Have Americans Given Up?

By Peter Bergel

In an enormously provocative article entitled “Are Americans a Broken People? Why We’ve Stopped Fighting Back Against the Forces of Oppression” psychologist Bruce E. Levine divines what ails the American body politic.

I mean, consider:
•    An election, maybe two, are stolen right before our eyes.
•    One president lies to us so often we come to expect it, while another breaks one promise after another to us.
•    Our government allows its citizens to suffer lack of health care, double-digit unemployment, a wave of foreclosures and record hunger while it shovels away their money to shore up the rash businesses of those already enormously wealthy.
•    Our courts suffer the steady erosion of the human rights they exist to protect, finally committing the ultimate treason of handing to imaginary paper creations called corporations rights not available to actual human citizens. They do this in the name of freedom of speech.
•    Our justice system jails a record number of us for various crimes, while allowing much more destructive criminals not only to get away with their crimes of war, theft, waste and graft, but even rewards them.

And on it goes with little expression of outrage from the public.

What can account for our failure to revolt as our forebears did against the tyranny of King George of England?

Abuse Syndrome

Levine asks, “Can people become so broken that truths of how they are being screwed do not ‘set them free’ but instead further demoralize them? Has such a demoralization happened in the United States? He concludes that it is not only possible (a pattern he calls the “abuse syndrome”), but is, in fact, happening.

We have all shaken our heads in disbelief as an abused spouse remains with — and even defends — an abuser, or as a mistreated employee tolerates disrespect and danger from a bullying employer. This is the familiar pattern Levine suggests has taken a deep hold on the psyches of many U.S. citizens. It is more than humiliating, it shames them and the pain of that shame shuts them down. Says Levine, “shame, like fear, is one more way we become even more psychologically broken.”

Implications

The implications of this state of affairs for activists, progressive and conservative alike are far-reaching.

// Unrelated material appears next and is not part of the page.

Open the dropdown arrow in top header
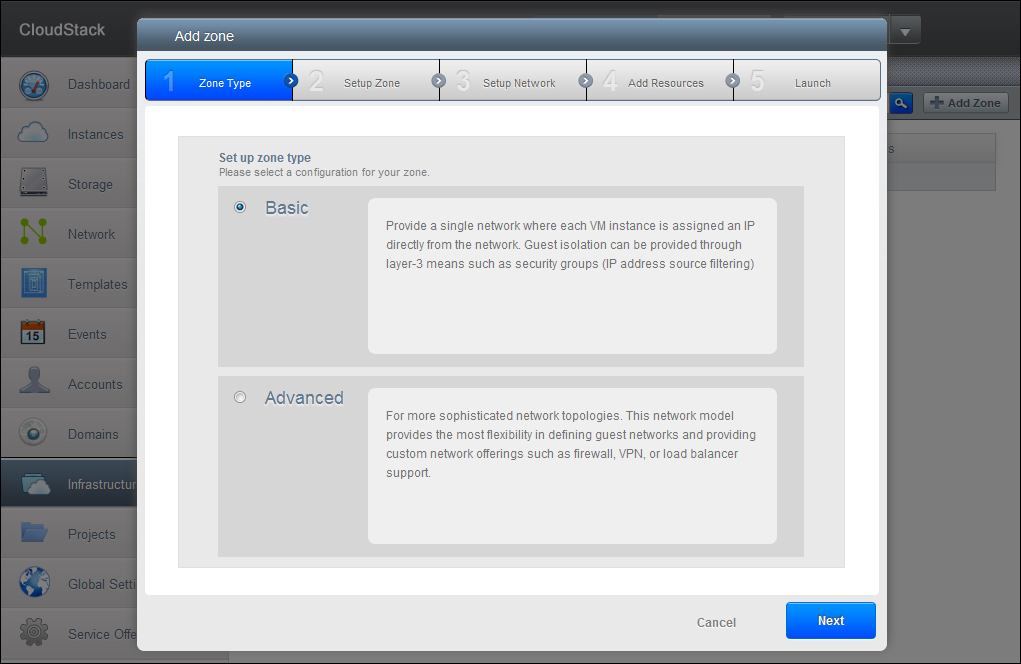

As we saw during Barack Obama’s campaign, the promise of hope was both exciting and motivating. Hope, we saw, was a powerful antidote to the helplessness of feeling broken. People who had not been active for a long time, or ever, suddenly became big-time Obama boosters, willing to work, donate and evangelize for a man they knew little about.

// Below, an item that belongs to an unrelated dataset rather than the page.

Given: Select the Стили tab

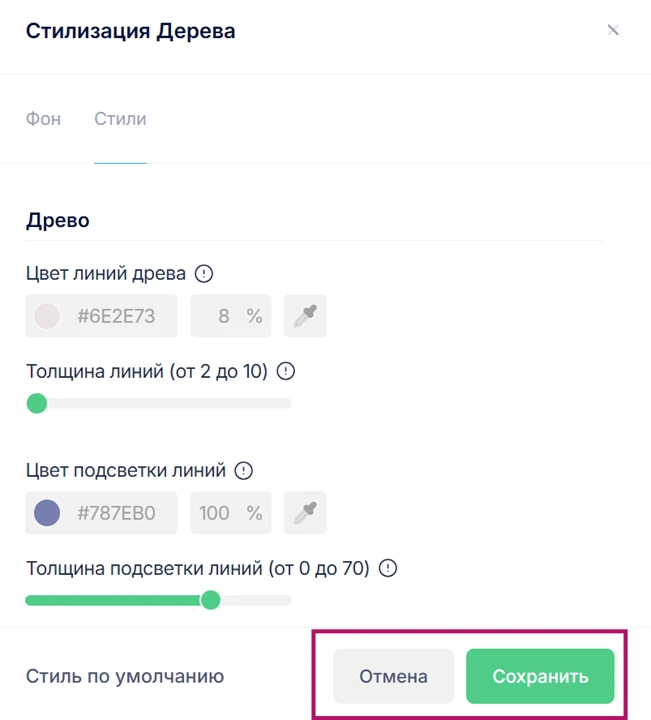Looking at the screenshot, I should pos(120,119).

Activists discuss the brilliant use of technology Obama’s team employed, but are we drawing the most important lesson of this phenomenon? Are we appreciating the hope he engendered in his supporters and are we asking ourselves how we can pick up that mantle of hope, which he seems to have largely discarded? Can we use hope to transform ourselves and our fellow Americans? Can inspire ourselves and each other with a new hope, one rooted more deeply in reality?

I believe there are good reasons to hope – not a vague Pollyanna hope that depends on a savior who is not ourselves – but hope that we can come once again to believe in ourselves and the promise of collective action on behalf of the greater good.

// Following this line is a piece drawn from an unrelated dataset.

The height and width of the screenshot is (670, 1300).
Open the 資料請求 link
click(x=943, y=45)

The focus topic in this March issue of The PeaceWorker explores how we can turn that hope into real policy by taking stock of hopeful trends, developing a comprehensive peace vision and deriving from that vision a series of powerful and effective strategies.

These possibilities excite me more than anything the peace movement has done in some time. I hope it excites you too. Φ

Peter Bergel, Executive Director of Oregon PeaceWorks, has been a peace activist for decades. He believes most of the tactics of the past are no longer effective and need a significant overhaul.